Что делать, пришлось, плача от внутренней боли. И ведь не погнушался, скотина, майорские руки свои марать, лично пьяного в машину забрасывать. Да уж он такой, давно известная птичка!
Поглядел на бледную Верку и говорит: «А ну, и ты полезай, шалава! В отделении разберемся!» – «С удовольствием!» – отвечает она вызывающе, и бледная, нехорошая улыбка у ней на губах.
Меня они не забрали – места свободного, что ли, не оказалось. Стою я на Владимирском, чую: ноет мое сердце, томится, плачет по травке. А травки – ни косячка! Нечем избыть мне свою тоску!
Весь вечер слонялся я по знакомым, просил у них дури. Ну, да плановые – народ такой: есть у тебя – угощать лезут, а нет, так не выпросишь – все ж, отвечают, товар дорогой, дефицитный. Ну, взял я большую серебряную ложку, которую берег – мне ее подарили на счастье, когда народился, – и снес ее на Кузнечный рынок, загнал какому-то азиату за три рубля. Хана мне без ложки заветной, думаю, ну, да уж все одно. Бегал-бегал, все же добыл косячок. Несу домой, к сердцу прижимаю, вот, думаю, и лафа. И вдруг – Верку встречаю на перекрестке, только что отпустили. «Ну, что Ножик?» – спрашиваю. «Дали, – отвечает, – пятнадцать суток. Падлы!» – кричит и плачет прямо у меня на плече. Ну что с бабьем сделаешь?!
Поутихла и мне говорит, а сама дрожит вся: «Миленький, – говорит, – голубчик и заинька, курнуть у тебя не найдется?» – «Да ты что, – отвечаю, – окстись, Ножик давать не велел!» – «Прошу тебя, – говорит, – заклинаю во имя Бога живого – дай покурить!» И где она слов-то таких наслушалась…
Ну, и отдал я последний свой, с трудом добытый и радостный косячок. Сам же и зарядил беломорину. Посадил в скверике на скамейку и сунул ей – на, кури. И таким вкусным и страшным дымом от нее веет, что стало мне, братцы, невмоготу. Да ничего, перемогся – пошел домой и лег спать.
А они говорят – «Стебок», «чекануха». Тебя теперь, говорят, Ножик со света сживет, дай ему из отсидки вернуться! Ты его слово знаешь!
Вот и хожу невеселый, сутки считаю. Восемь суток он уже отсидел.
***
Мы долго молчали. Потом Бастинда протянула ему картонную трубочку и сказала с выражением простой бабьей жалости:
– На, поверти, авось приторчишься… И полегчает…
Тут рассказчика взорвало.
– Да на кой он мне нужен, твой перископ! – злобно выкрикнул он. – Что я, вообще, контуженый?
Она потерянно замолчала. Мы снова посидели, друг друга как бы не замечая, думая каждый о своем. Наконец к ней вернулась обычная самоуверенность.
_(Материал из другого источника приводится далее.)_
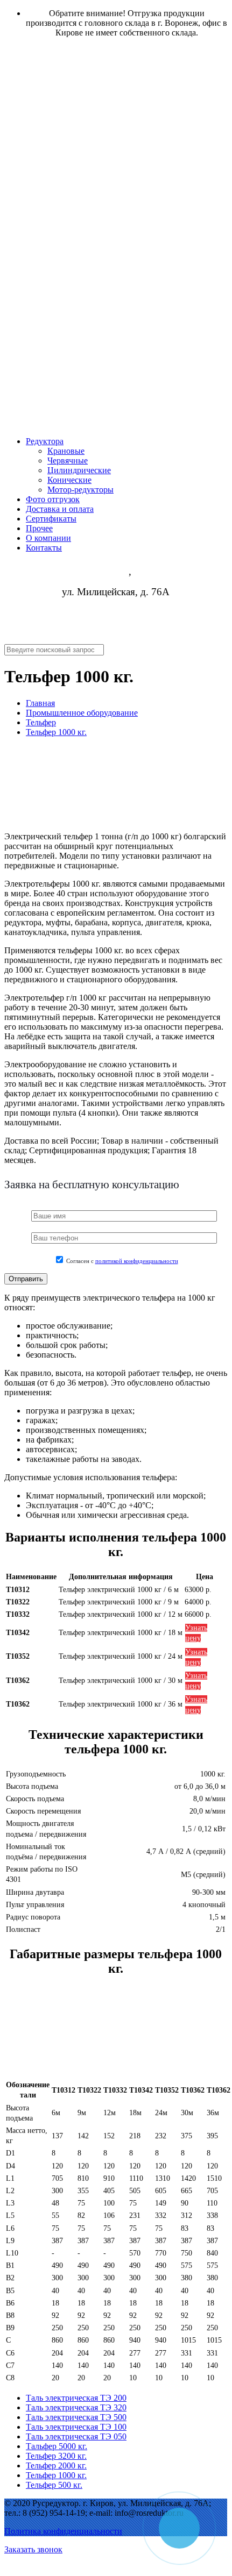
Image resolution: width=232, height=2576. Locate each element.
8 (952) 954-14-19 (115, 612)
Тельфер (41, 722)
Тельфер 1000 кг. (56, 732)
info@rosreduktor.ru (116, 633)
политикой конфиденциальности (136, 1261)
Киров (115, 571)
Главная (40, 703)
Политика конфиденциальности (63, 2531)
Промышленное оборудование (82, 712)
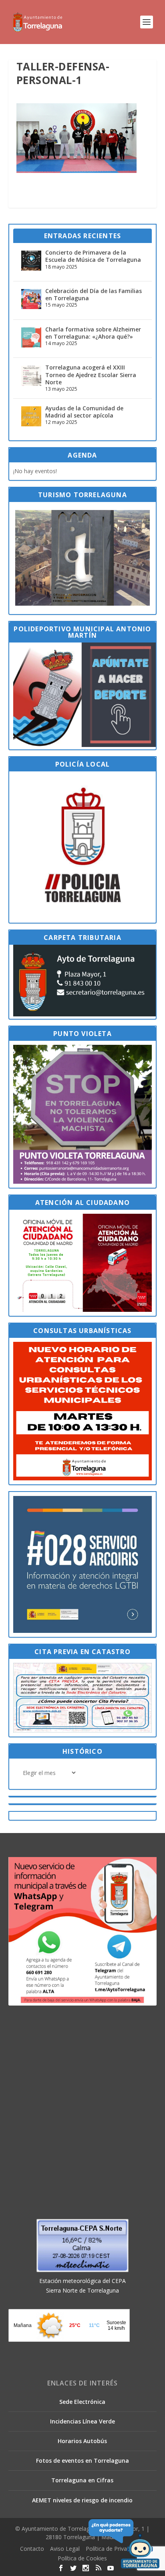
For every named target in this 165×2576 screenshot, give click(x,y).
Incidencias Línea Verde (82, 2421)
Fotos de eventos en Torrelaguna (82, 2460)
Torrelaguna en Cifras (82, 2480)
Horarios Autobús (82, 2441)
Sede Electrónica (82, 2401)
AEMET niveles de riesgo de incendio (82, 2500)
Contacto (32, 2548)
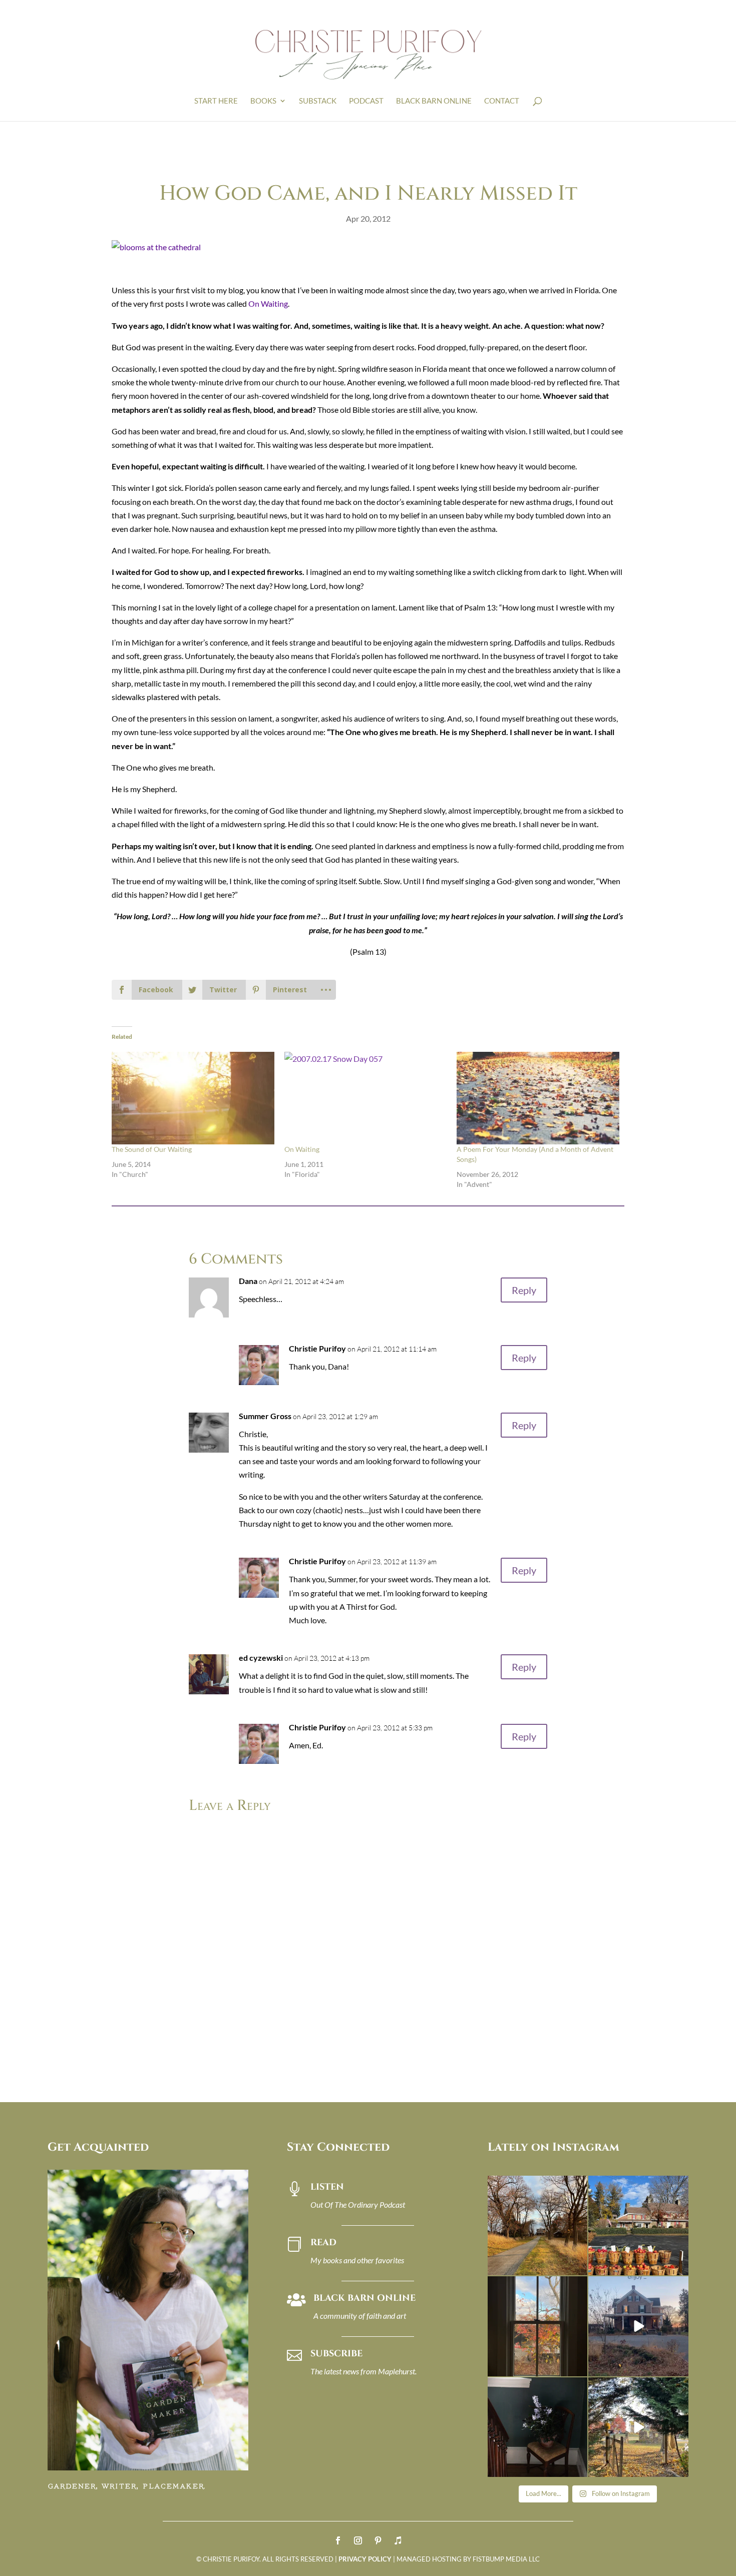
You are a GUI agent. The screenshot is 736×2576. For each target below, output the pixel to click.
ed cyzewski (261, 1657)
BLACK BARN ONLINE (434, 101)
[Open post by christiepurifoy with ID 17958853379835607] (638, 2226)
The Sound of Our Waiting (152, 1149)
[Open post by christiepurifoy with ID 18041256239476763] (638, 2326)
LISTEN (327, 2187)
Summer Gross (265, 1416)
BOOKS (263, 101)
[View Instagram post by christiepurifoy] (578, 2266)
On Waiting (268, 303)
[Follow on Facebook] (338, 2540)
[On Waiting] (365, 1098)
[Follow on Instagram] (358, 2540)
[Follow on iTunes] (398, 2540)
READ (323, 2242)
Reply (524, 1290)
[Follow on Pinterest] (378, 2540)
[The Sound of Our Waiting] (193, 1098)
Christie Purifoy (317, 1348)
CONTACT (501, 101)
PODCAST (366, 101)
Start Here (216, 101)
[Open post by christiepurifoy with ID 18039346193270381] (538, 2326)
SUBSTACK (317, 101)
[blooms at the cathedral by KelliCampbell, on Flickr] (156, 247)
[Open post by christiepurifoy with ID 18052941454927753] (638, 2427)
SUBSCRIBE (336, 2353)
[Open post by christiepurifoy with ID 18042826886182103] (538, 2427)
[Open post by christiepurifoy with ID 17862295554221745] (538, 2226)
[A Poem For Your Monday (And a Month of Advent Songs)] (538, 1098)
– Ну, сделал выводы? – спросила меня Бастинда. – Врубаешься, что к чему?
– Мне трудно судить, у меня ведь свои разборки, не хуже ваших. Одно скажу тебе твердо – пить я сегодня бросаю, и навсегда. Так что лихом не поминайте.
Уходя, я оглянулся. На скамейках, пятнистых от солнечного света, сидели развеселые юнцы и юницы. Они задирали головы к небу, глядя на него сквозь волшебные трубочки, и на их свежих лицах трепетали проникшие сквозь листву живые небесные блики. Только Бастинда сидела нахохлившись, невеселая, напряженно о чем-то думая…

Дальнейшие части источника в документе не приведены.